## What to produce
Give again exactly the lines that stretch from the one with "Task: Go to Delete records page" to the end of the data below, including both of those lines and nothing else.

## Input for this task
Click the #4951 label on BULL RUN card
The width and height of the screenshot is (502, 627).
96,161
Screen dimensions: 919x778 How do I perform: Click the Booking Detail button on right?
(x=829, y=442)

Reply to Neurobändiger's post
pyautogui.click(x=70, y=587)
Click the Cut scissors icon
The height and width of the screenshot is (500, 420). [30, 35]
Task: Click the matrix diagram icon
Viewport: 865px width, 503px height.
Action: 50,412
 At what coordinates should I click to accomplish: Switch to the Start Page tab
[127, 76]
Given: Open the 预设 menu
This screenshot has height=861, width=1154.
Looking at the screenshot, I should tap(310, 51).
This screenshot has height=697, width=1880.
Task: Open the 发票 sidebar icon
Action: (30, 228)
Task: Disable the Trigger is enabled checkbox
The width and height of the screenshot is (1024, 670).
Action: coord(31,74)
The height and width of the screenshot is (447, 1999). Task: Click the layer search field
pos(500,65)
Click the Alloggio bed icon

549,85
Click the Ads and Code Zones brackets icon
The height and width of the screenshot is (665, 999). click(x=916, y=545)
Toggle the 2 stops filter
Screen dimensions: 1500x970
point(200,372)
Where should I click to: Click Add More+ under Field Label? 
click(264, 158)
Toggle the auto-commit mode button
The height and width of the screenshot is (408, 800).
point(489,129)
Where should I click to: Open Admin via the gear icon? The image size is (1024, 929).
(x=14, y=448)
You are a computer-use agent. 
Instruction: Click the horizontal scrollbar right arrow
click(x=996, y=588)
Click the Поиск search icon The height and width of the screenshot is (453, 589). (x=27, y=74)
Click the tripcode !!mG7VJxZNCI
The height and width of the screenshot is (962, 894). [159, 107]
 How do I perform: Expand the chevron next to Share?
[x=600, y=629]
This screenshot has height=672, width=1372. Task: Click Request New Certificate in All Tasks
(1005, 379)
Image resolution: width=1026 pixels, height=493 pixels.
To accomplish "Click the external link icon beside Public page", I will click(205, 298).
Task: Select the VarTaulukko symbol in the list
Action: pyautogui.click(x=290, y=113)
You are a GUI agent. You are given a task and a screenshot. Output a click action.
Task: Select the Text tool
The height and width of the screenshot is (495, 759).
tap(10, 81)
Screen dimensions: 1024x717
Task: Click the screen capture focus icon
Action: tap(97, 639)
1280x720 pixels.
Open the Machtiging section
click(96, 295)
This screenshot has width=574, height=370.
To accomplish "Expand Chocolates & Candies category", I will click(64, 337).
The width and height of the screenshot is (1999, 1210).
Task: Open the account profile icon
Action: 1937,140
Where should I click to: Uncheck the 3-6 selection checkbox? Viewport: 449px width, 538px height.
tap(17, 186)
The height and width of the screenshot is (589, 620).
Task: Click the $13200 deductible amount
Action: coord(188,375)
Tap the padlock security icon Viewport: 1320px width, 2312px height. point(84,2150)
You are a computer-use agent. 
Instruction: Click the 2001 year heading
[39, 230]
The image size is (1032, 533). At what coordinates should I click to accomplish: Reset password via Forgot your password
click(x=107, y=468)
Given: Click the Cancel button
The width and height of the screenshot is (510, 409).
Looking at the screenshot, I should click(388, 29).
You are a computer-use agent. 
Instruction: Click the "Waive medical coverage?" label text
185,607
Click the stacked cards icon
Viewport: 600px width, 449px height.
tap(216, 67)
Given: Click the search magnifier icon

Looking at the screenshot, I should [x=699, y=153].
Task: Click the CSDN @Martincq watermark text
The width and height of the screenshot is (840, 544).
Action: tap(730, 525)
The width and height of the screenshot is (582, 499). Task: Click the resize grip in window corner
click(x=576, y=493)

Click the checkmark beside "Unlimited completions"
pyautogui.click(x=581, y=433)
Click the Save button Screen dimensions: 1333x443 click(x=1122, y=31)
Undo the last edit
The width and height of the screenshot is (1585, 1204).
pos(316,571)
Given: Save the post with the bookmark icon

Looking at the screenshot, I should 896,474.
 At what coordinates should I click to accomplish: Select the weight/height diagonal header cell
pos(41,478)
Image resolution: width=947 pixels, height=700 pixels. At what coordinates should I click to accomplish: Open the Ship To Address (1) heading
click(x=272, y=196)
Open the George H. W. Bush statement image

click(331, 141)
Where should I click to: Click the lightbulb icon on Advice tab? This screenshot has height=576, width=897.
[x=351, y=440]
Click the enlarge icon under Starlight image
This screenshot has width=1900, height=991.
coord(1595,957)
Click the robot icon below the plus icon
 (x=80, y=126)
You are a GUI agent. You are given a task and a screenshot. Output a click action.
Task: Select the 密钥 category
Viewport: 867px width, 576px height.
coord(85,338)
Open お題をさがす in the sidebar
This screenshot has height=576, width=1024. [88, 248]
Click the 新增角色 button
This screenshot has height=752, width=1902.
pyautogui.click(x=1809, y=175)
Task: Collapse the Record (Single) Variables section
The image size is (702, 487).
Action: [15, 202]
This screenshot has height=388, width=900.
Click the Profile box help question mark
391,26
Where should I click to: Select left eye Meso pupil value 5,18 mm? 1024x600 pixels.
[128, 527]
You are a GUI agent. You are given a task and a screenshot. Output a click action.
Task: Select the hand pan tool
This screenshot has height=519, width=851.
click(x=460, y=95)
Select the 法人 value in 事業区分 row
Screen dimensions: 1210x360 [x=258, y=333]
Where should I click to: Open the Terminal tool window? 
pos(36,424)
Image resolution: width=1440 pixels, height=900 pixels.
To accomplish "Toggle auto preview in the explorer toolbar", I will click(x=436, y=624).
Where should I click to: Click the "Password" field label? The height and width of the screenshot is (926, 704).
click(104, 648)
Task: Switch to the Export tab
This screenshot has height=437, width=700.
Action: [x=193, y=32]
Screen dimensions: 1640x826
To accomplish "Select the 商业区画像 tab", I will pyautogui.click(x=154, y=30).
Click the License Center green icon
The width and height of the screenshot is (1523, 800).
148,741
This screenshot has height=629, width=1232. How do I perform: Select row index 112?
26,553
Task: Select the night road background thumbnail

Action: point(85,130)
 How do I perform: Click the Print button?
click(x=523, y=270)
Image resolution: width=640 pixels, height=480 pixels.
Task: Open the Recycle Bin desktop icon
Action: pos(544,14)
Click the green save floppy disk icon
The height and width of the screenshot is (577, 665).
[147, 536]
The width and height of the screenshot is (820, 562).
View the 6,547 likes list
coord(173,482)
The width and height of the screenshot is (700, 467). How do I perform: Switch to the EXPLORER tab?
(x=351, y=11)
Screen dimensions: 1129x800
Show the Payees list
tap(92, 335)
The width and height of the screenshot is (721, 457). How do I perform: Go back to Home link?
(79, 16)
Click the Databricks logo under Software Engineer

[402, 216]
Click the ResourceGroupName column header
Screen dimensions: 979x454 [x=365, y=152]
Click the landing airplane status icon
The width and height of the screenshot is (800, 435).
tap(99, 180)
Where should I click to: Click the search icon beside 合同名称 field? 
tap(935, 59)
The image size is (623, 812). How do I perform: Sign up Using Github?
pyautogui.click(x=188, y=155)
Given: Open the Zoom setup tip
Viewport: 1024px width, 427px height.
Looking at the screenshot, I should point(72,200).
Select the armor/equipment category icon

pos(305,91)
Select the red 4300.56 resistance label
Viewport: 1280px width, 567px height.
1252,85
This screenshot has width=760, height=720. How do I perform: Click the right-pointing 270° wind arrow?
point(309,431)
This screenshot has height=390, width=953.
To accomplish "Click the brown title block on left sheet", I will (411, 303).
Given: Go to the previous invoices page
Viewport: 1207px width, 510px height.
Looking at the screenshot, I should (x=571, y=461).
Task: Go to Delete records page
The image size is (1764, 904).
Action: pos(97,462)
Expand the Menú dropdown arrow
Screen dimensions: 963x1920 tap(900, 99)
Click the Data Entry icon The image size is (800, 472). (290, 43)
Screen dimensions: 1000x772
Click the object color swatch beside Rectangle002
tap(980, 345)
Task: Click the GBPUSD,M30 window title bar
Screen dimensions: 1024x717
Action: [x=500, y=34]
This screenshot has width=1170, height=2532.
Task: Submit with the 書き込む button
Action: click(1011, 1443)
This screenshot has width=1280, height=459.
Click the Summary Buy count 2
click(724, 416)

## Task solution
Task: Go to Delete records page
The image size is (1764, 904).
Action: pos(97,462)
Expand the Menú dropdown arrow
Screen dimensions: 963x1920 tap(900, 99)
Click the Data Entry icon The image size is (800, 472). (290, 43)
Screen dimensions: 1000x772
Click the object color swatch beside Rectangle002
tap(980, 345)
Task: Click the GBPUSD,M30 window title bar
Screen dimensions: 1024x717
Action: [x=500, y=34]
This screenshot has width=1170, height=2532.
Task: Submit with the 書き込む button
Action: click(1011, 1443)
This screenshot has width=1280, height=459.
Click the Summary Buy count 2
click(724, 416)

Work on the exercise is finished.